The search engine of Elsevier Science (http://www.elsevier.nl/inca/search/) provides such a progressive HTML query page. The start query page consists of only one input box with a pull-down menu of field modifiers (also including Category ConstTree, Publication ConstTree and Grouping Size ConstSet). Besides there is a link "ADD MORE FIELDS". When users want to add additional criteria to the search, they can click this link, then the second page appears. This page has two input boxes, two field modifiers and one logical operator. If users need to add more additional criteria to the search, they can click this link many times until they have finished the query construction. In consideration of the disadvantages of the static HTML page, there are some efforts towards building graphical user interfaces for meta searchers. In the MIX system [5], the user interface BBQ (Blended Browsing and Querying, which is driven by the mediator view DTD) allows users to define a query by clicking, dragging and dropping of visual objects. "SenseMaker" [7], an interface for information exploration running on the "InfoBus" (http://www-giglib.stanford.edu/diglib/), utilizes an interactive, structure-mediated approach. It supports the context-driven evolution of a user's interests [6]. AQUA [18] provides a progressive user interface written in a Java applet.

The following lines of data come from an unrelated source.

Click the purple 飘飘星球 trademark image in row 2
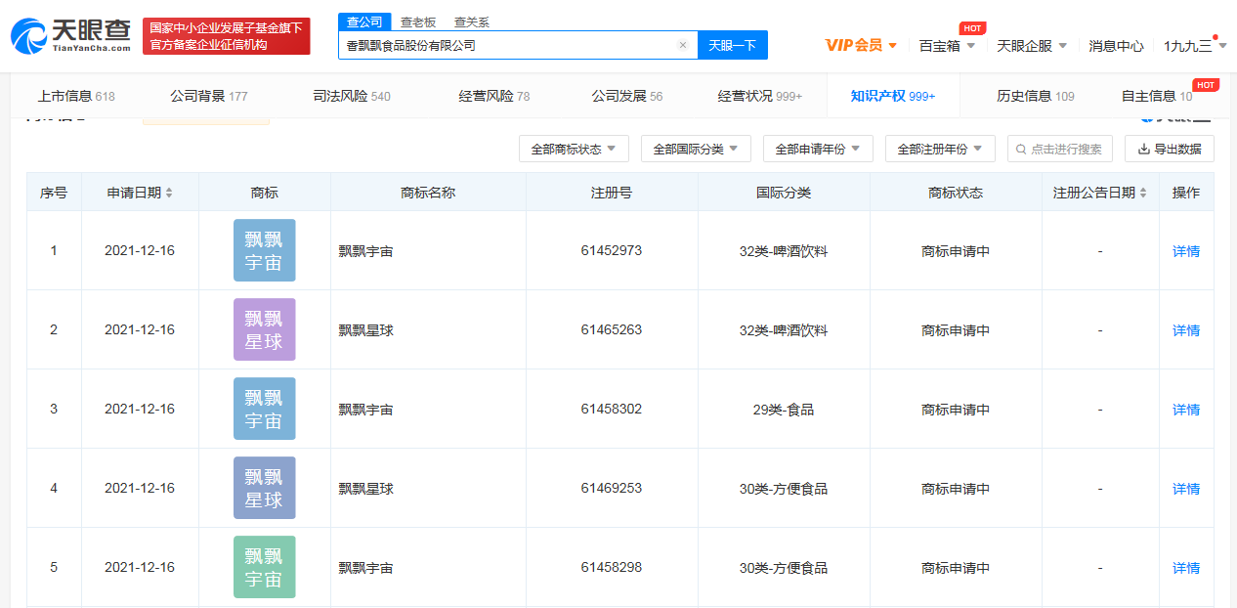The height and width of the screenshot is (608, 1237). tap(264, 330)
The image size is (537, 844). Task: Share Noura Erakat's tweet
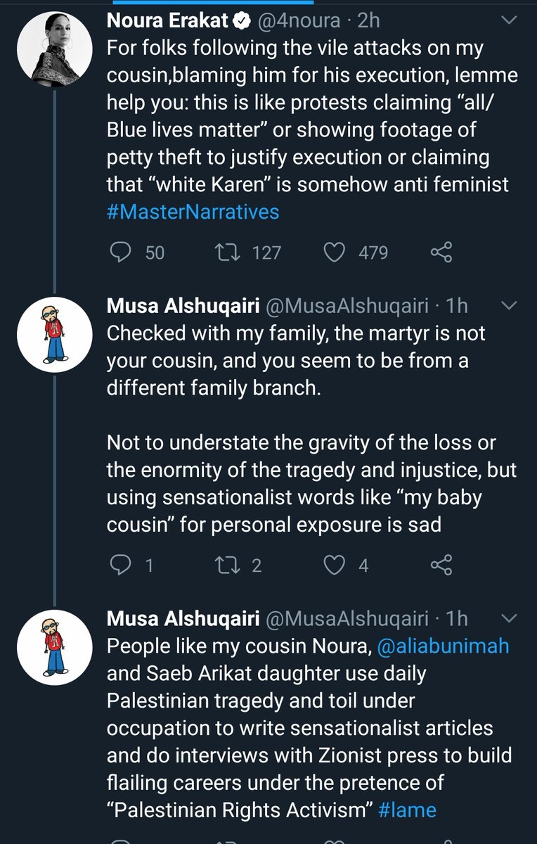point(441,252)
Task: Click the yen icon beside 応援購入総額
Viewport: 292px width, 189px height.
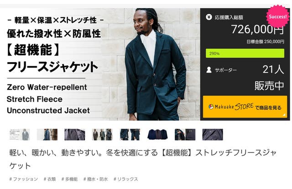Action: [209, 17]
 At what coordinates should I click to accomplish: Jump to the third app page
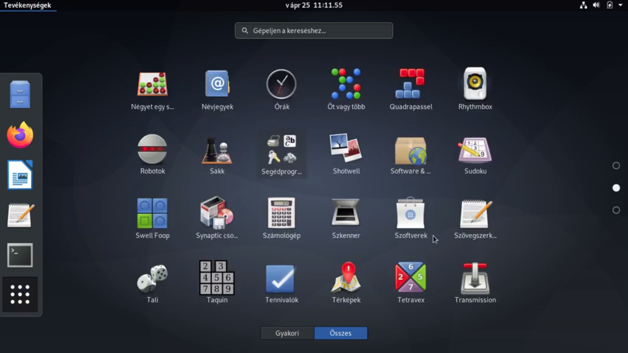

For a progressive query interface, the starting page usually consists of some common controls just like the "Least-Common-Denominator" interface supported by most search engines. During the user query process, the query pages change according to users' needs until the query is finished. Therefore, this kind of query interface has the advantages of both a simple and a sophisticated query interface. Sometimes users only need a simple interface to input keyword(s) without any extra controls. But sometimes users want to input complicated queries and they will complain about the lack of input controls.

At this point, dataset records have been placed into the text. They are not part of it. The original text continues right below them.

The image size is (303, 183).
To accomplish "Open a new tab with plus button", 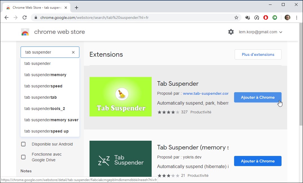I will 77,8.
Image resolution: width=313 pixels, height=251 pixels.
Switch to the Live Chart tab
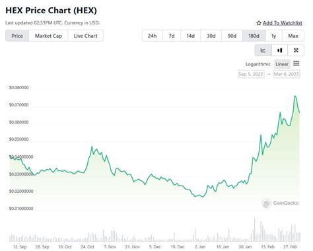tap(85, 36)
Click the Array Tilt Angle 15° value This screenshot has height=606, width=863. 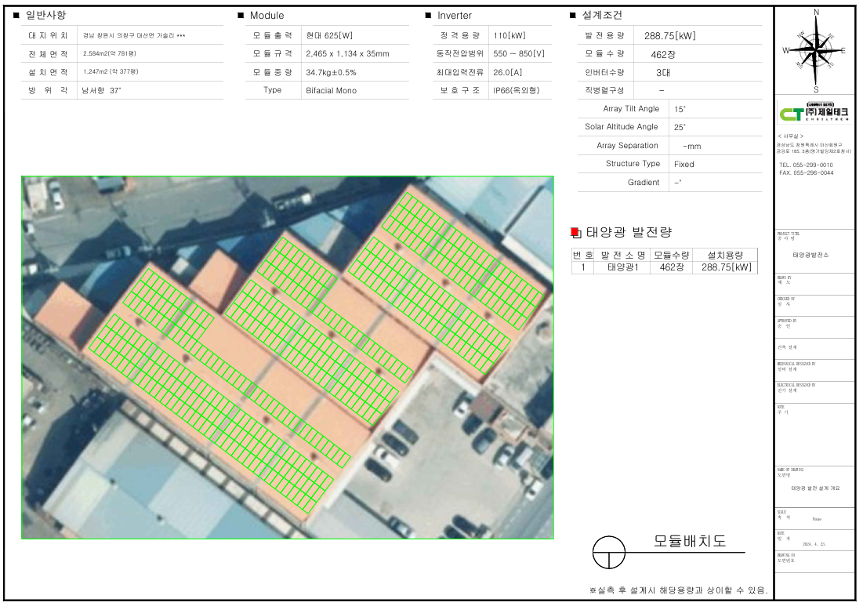(x=680, y=110)
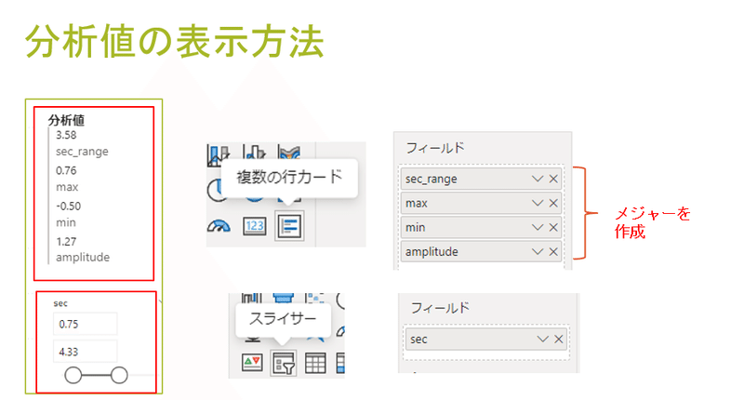Select the slicer visual icon
This screenshot has height=400, width=744.
(284, 364)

A conjunctive query expression based on priority is difficult to implement in an HTML page because there is no bracket mechanism to improve the priority, e.g. "A AND (B OR C)" <>"A AND B OR C". A progressive interface will also be good for the generation of such expressions. We can use some visual tools to help users to generate complicated priority-based query expressions. For example, users can implement it by manipulating the tree control or dragging and dropping of visual objects.

Because the users of a meta search engine come from all kinds of application areas, it is favourable for users to be able to personalize their user interface. For example, some people have interests only in the field of computer science. In this case the meta search engine has to provide users with functionality to customize the query interface, such as selecting some relevant search engines and category items of some general-purpose search engines. Users can also set up other parameters like sorting criteria, grouping size, quality of results (layout, file format, field selection, etc). When a user customizes the interface to a certain extent, the resulting interface will be limited to some specific search engines. Therefore, the meta search engine will provide the function of customization and the possibility for users to save often-used query templates.

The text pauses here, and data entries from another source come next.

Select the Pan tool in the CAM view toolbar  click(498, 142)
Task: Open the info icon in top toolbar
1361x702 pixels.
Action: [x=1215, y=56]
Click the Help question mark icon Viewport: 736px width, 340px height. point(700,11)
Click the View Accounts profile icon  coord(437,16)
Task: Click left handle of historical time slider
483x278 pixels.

Both the progression support and the customization mechanism require that mediators have to become more flexible. However, no matter how the query page changes, we can use query expression (defintition 12) to describe its query capabilities.


4. QUERY CAPABILITY MAPPING

In section 3, we use the query expression to describe the capabilities of wrappers and mediator. Based on this data model, we now introduce how the meta search engine answers users' queries. When a user submits a query, the meta search engine first checks which search engines may have relevant answers to the user's query; then it maps the user's query to wrappers for all selected sources and dispatches the transformed queries to the corresponding sources. Then it post-processes the results from each source; finally all results are merged and displayed to the user.

4.1 Source Selection

When mapping a query, if a node <A> in a mediator's ConstTree is the same as or is the descendant node of a node <B> of a wrapper's ConstTree, attribute <A> will match to this wrapper.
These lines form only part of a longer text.